On/Off HVAC Dynamics Issue

asked 2020-04-09 22:58:58 -0500

morronini
41 ●3

updated 2020-04-10 12:52:09 -0500

Hello, I'm a new poster here although I've been using the forum for awhile. I've run into the issue of erratic zone temperature dynamics while using EMS to implement an On/Off Furnace control with a 1C deadband.

This program just changes the availability of the loop through a Scheduled AVM 1) to off if zone temperature is 0.5C over the setpoint and 2) to available if it is 0.5C below the setpoint. Only heating season is being simulated. The setpoint used for the program is 21C and the setpoint being imposed on the zones is 30C (to ensure the furnace is at capacity whenever it is on). The program works fine, but whenever the action changes, the two timesteps afterwards show a massive, unrealistic jump in zone temperature, only to slow their rate of change afterwards to a more normal pace. This happens despite constant heat losses from the envelope and infiltration.

It has showed severe oscillation in the explained setup. I think it may be a timestep issue somewhere because when I widen the deadband is when I see the rate of temperature change go back to normal (given a few more timesteps before it triggers the control action).
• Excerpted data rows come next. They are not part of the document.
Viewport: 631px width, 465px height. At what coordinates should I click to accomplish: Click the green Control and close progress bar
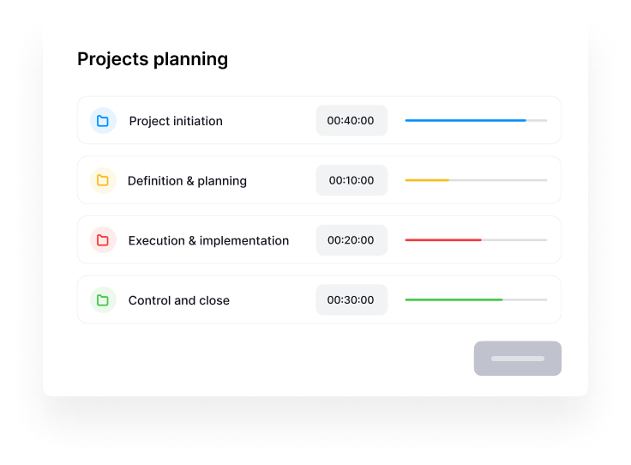tap(454, 300)
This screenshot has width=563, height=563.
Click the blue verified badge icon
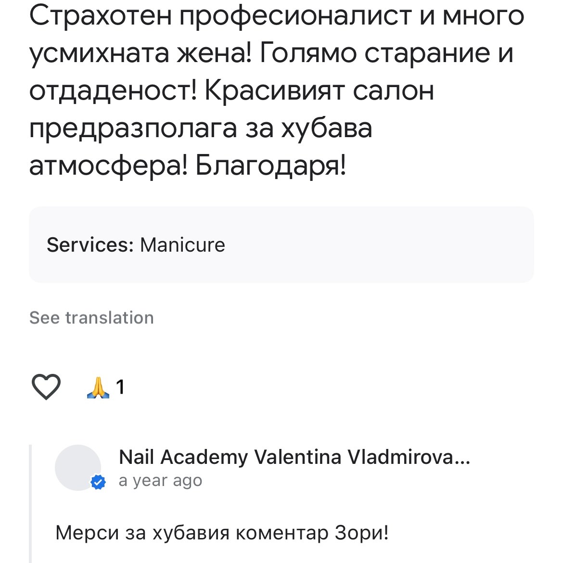[98, 482]
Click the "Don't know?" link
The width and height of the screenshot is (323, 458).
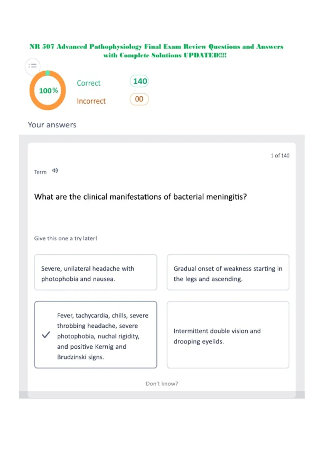[x=162, y=384]
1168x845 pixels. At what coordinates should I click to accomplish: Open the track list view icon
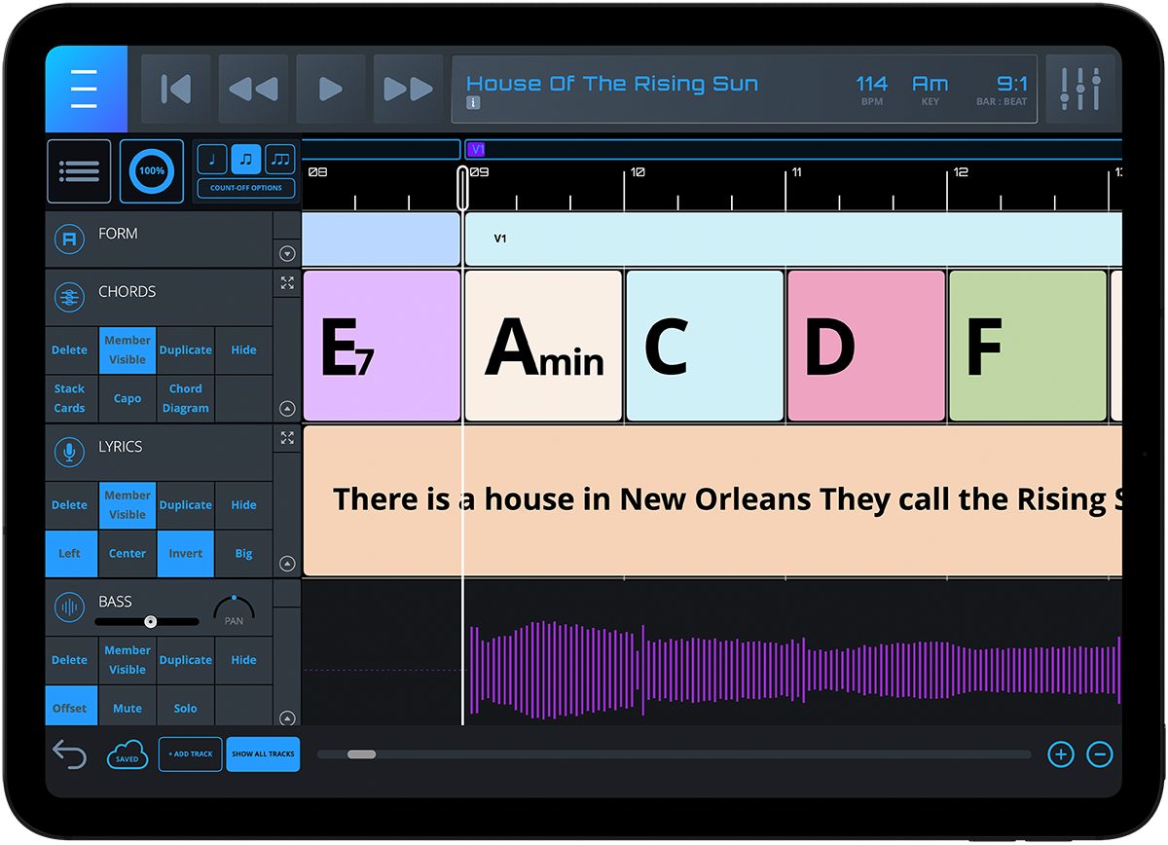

I'm working in OpenStudio, and am inputting this IDF text through the EP measure to do so:

EnergyManagementSystem:Sensor,
  tzacq,                      !- Name
  MasterZone,                 !- Output:Variable or Output:Meter Index Key Name
  Zone Air Temperature;           !- Output:Variable or Output:Meter Name

EnergyManagementSystem:Sensor,
  tzsp,                   !Name
  MyTzSP,                     ! Output:Variable Index Key Name
  Schedule Value;             ! Output:Variable or Output:Meter Name

EnergyManagementSystem:ProgramCallingManager,
  Control Program,                !- Name
  EndOfZoneTimestepAfterZoneReporting,    !- EnergyPlus Model Calling Point
  controlprogram;                 !- Program Name 1

EnergyManagementSystem:Actuator,
  HVACschavail,               !- Name
  ChangeMe,           !- Component Name
  Schedule:Year,              !- Component Type
  Schedule Value;             !- Control Variable

EnergyManagementSystem:Program,
  controlprogram,                 !- Name
  SET diff = tzsp-tzacq,
  IF (diff>=2),
    SET HVACschavail = 1,
  ELSEIF (diff<=(-2)),
    SET HVACschavail = 0,
  ENDIF;

Output:EnergyManagementSystem,
  Verbose,
  Verbose,
  Verbose;

Here is the test case zone air temperature output with a 4C deadband instead for a day in January.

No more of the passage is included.